Work required: Every line from the one holding "緊急連絡先一覧 (491, 37)" through the one holding "Image resolution: width=820, height=1260." in the data below must be returned exactly, both ends included, with pictures left out and nothing else added.

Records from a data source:
/---

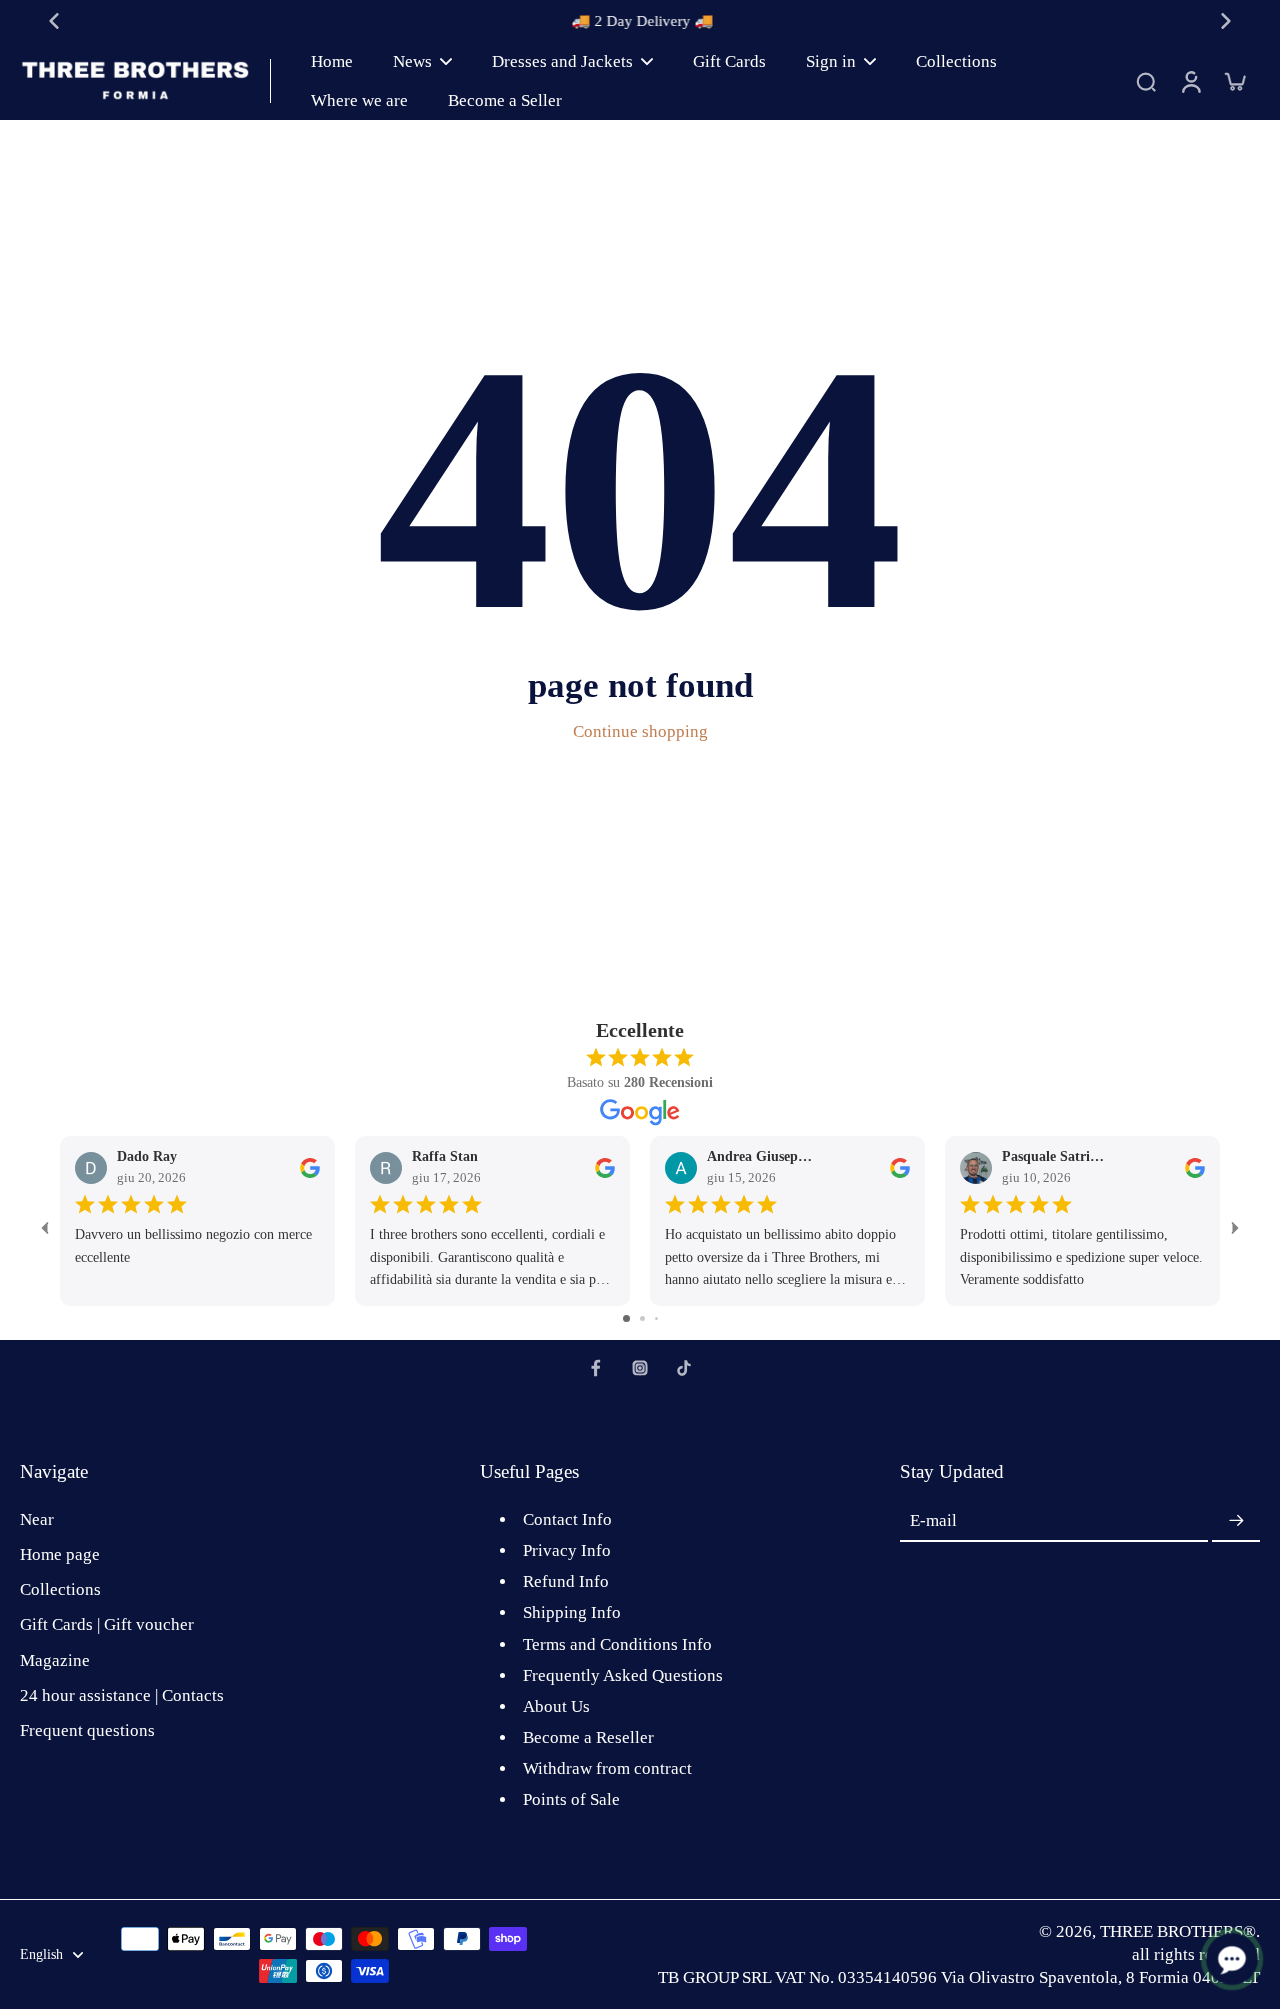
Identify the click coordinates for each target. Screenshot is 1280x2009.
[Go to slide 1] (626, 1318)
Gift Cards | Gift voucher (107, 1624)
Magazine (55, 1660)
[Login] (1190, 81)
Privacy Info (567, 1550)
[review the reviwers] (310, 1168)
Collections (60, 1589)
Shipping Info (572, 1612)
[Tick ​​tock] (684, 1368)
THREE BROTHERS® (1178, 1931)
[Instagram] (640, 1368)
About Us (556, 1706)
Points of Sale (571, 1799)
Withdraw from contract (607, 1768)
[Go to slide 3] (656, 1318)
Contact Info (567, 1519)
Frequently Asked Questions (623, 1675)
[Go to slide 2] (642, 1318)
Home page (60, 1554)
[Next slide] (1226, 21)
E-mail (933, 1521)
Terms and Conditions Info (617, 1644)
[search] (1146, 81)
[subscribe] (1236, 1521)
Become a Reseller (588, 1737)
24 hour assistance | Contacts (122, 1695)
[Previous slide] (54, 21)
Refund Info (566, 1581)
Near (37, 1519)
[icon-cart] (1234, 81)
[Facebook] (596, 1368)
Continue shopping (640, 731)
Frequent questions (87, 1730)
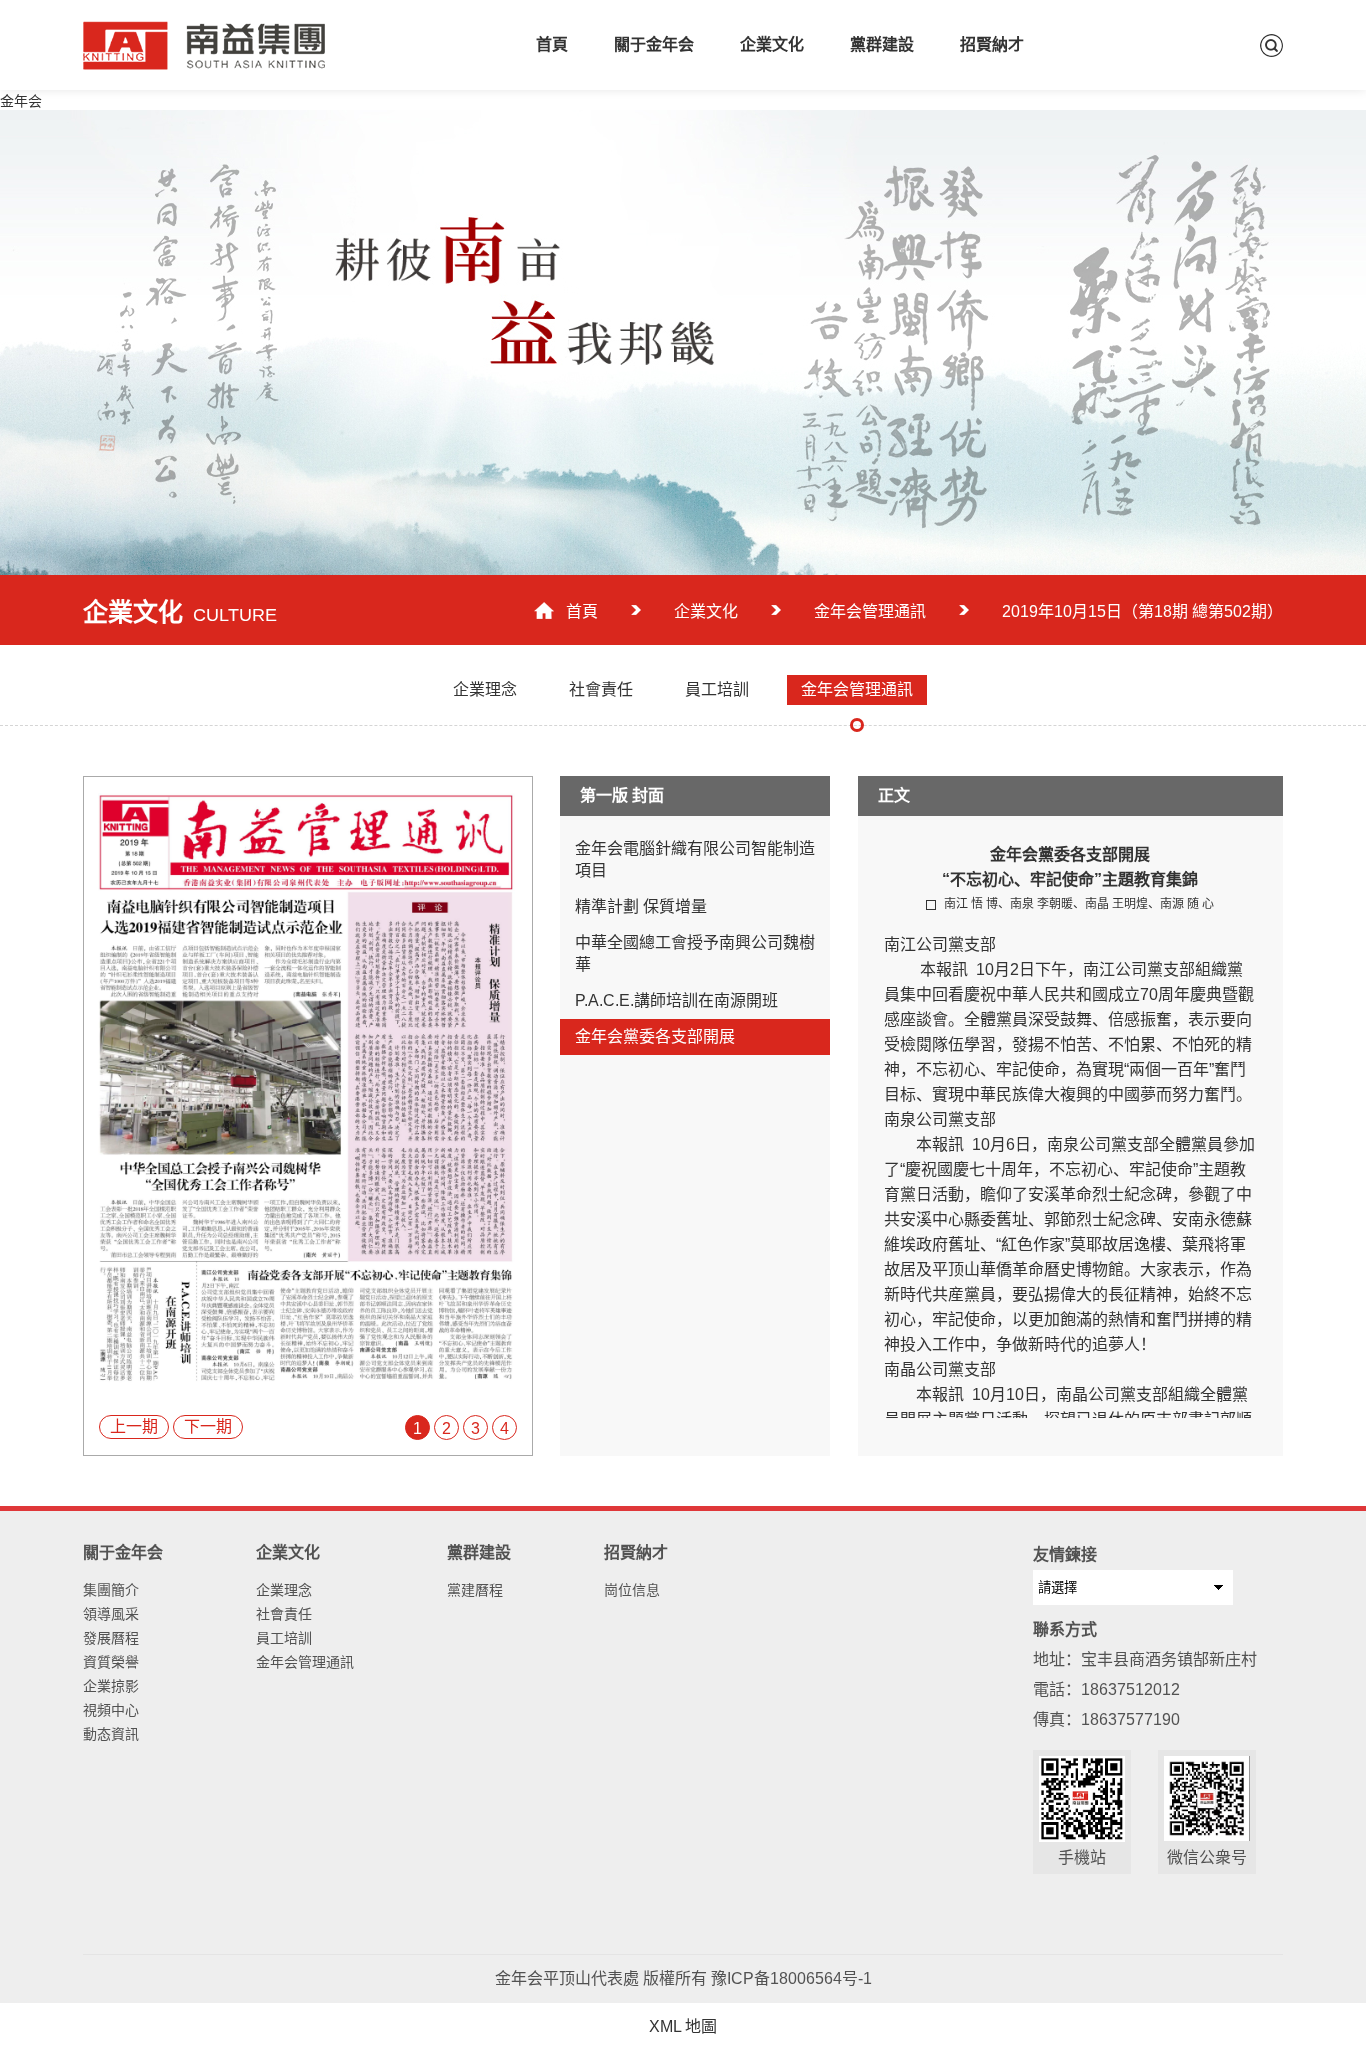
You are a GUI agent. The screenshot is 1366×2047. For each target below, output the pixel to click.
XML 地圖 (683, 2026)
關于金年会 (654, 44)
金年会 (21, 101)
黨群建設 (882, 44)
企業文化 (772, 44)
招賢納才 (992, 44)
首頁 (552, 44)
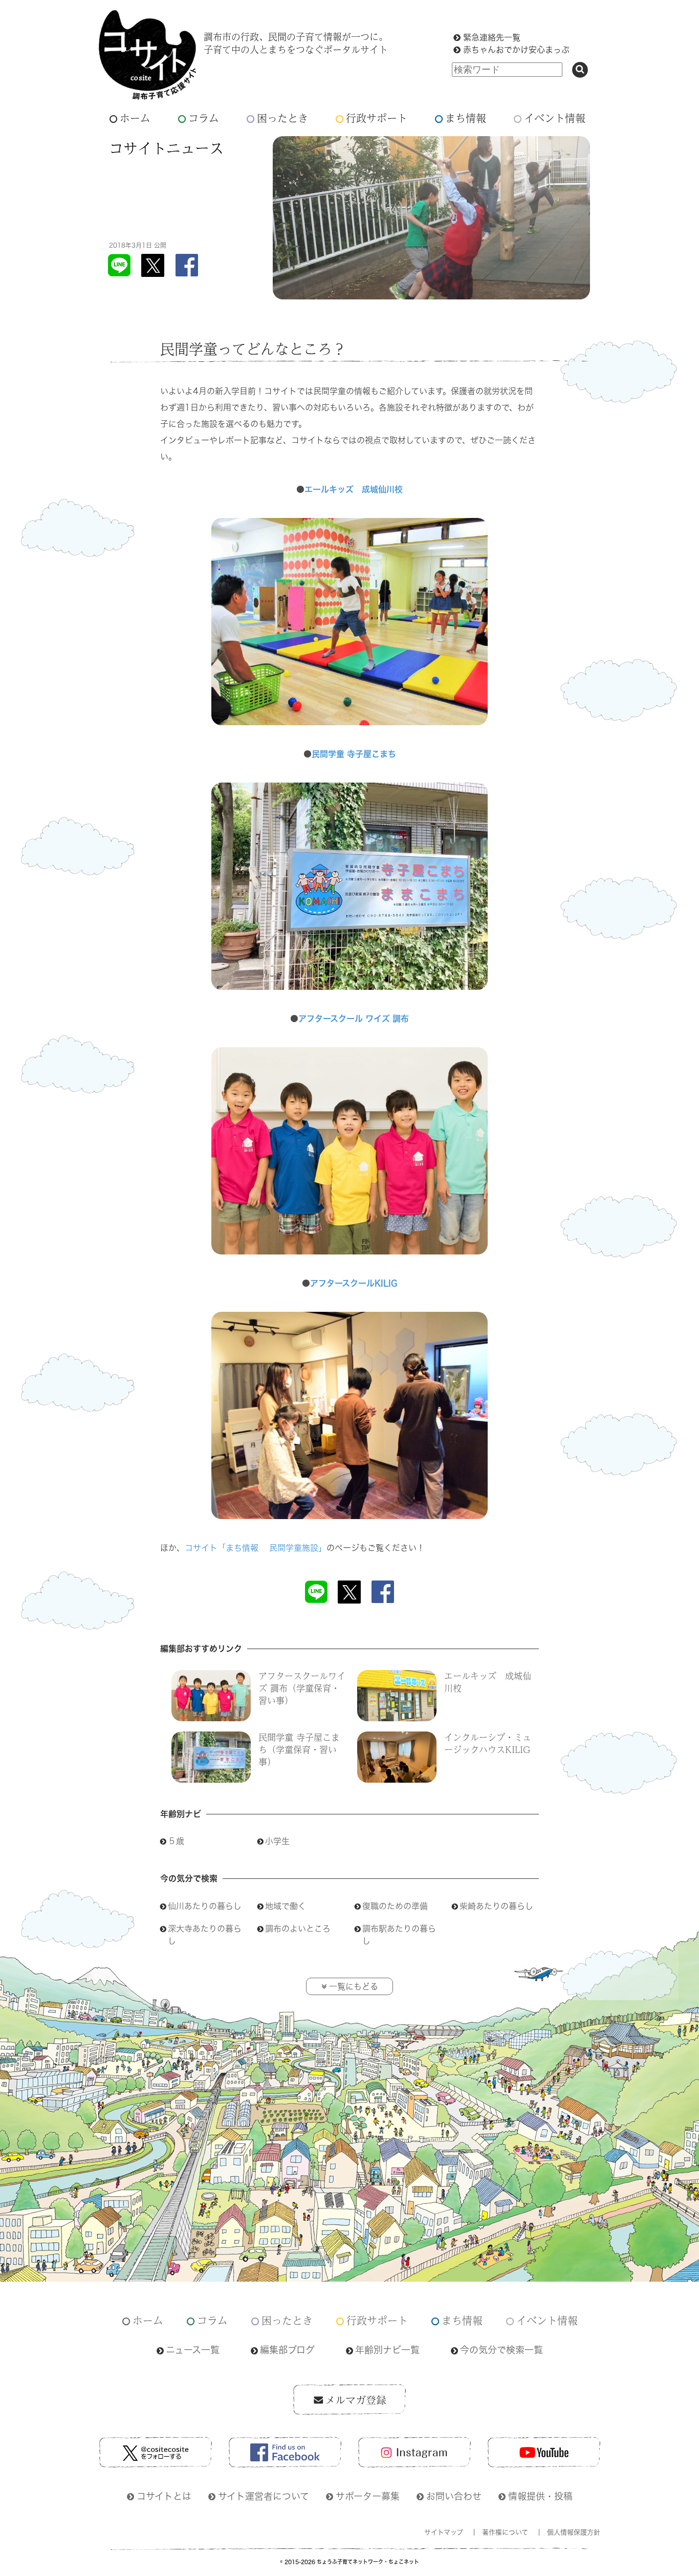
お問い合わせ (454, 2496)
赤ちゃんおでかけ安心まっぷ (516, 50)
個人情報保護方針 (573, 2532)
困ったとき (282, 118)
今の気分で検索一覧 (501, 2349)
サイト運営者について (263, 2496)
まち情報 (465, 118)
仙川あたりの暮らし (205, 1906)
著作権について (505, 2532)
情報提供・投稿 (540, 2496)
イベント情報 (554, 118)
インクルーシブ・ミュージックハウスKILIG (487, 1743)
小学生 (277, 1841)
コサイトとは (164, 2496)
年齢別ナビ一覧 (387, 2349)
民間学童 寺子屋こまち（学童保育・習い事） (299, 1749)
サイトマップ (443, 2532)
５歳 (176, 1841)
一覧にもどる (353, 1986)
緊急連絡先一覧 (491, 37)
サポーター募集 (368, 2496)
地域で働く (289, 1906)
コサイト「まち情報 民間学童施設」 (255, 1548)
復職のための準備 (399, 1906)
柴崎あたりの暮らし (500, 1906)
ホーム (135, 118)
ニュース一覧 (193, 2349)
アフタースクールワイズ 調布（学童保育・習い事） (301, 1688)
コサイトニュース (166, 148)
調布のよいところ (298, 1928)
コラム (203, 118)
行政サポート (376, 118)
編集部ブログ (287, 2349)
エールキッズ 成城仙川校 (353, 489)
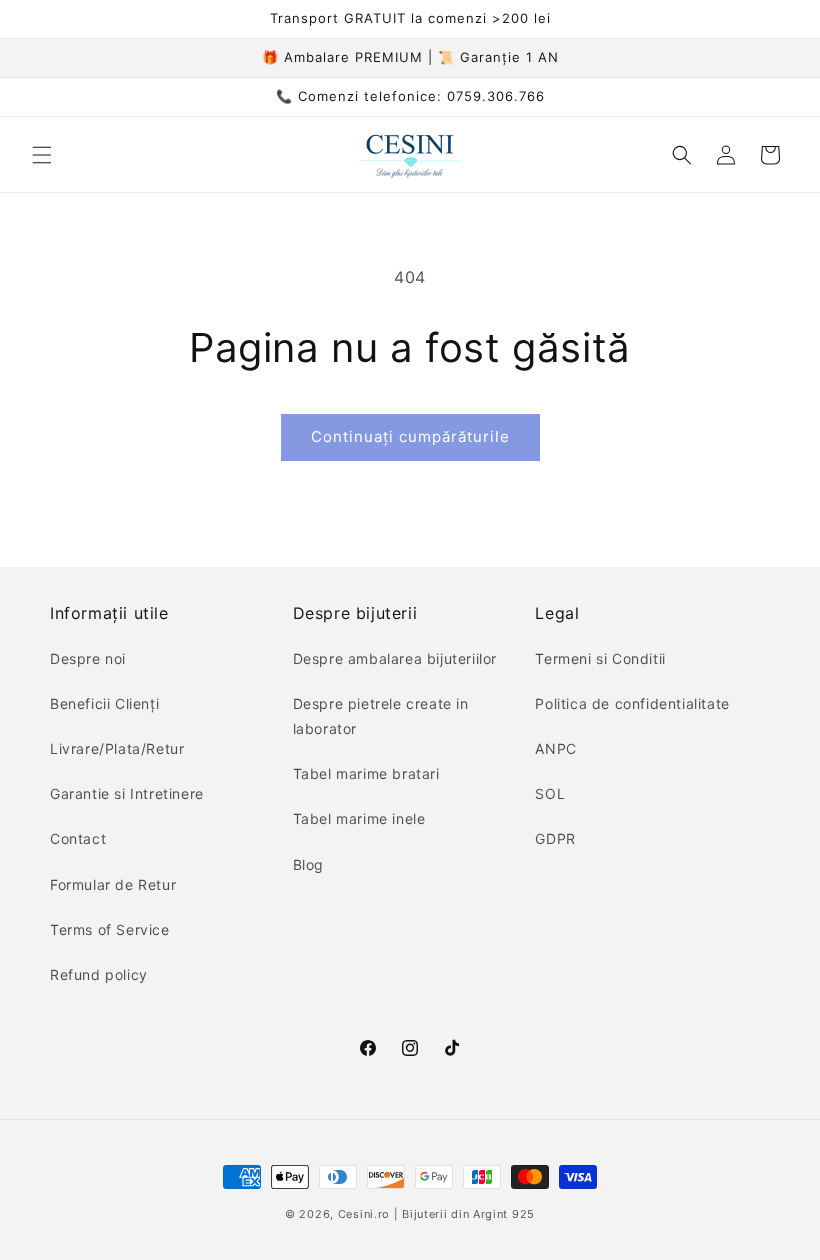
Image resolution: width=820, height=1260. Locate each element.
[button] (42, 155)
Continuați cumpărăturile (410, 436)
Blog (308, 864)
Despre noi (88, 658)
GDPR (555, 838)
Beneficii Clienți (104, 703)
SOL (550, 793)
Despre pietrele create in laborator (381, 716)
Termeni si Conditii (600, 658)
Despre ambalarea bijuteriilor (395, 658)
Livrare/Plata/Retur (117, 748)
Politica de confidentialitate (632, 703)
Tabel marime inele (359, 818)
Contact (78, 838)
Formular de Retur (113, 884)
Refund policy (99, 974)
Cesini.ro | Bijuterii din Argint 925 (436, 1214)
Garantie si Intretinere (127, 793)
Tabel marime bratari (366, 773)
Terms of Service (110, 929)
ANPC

\---

Response area:
緊急連絡先一覧 (491, 37)
サポーター募集 (368, 2496)
地域で働く (289, 1906)
コサイト「まち情報 民間学童施設」 (255, 1548)
復職のための準備 (399, 1906)
柴崎あたりの暮らし (500, 1906)
ホーム (135, 118)
ニュース一覧 (193, 2349)
アフタースクールワイズ 調布（学童保育・習い事） (301, 1688)
コサイトニュース (166, 148)
調布のよいところ (298, 1928)
コラム (203, 118)
行政サポート (376, 118)
編集部ブログ (287, 2349)
エールキッズ 成城仙川校 (353, 489)
Image resolution: width=820, height=1260. Locate each element.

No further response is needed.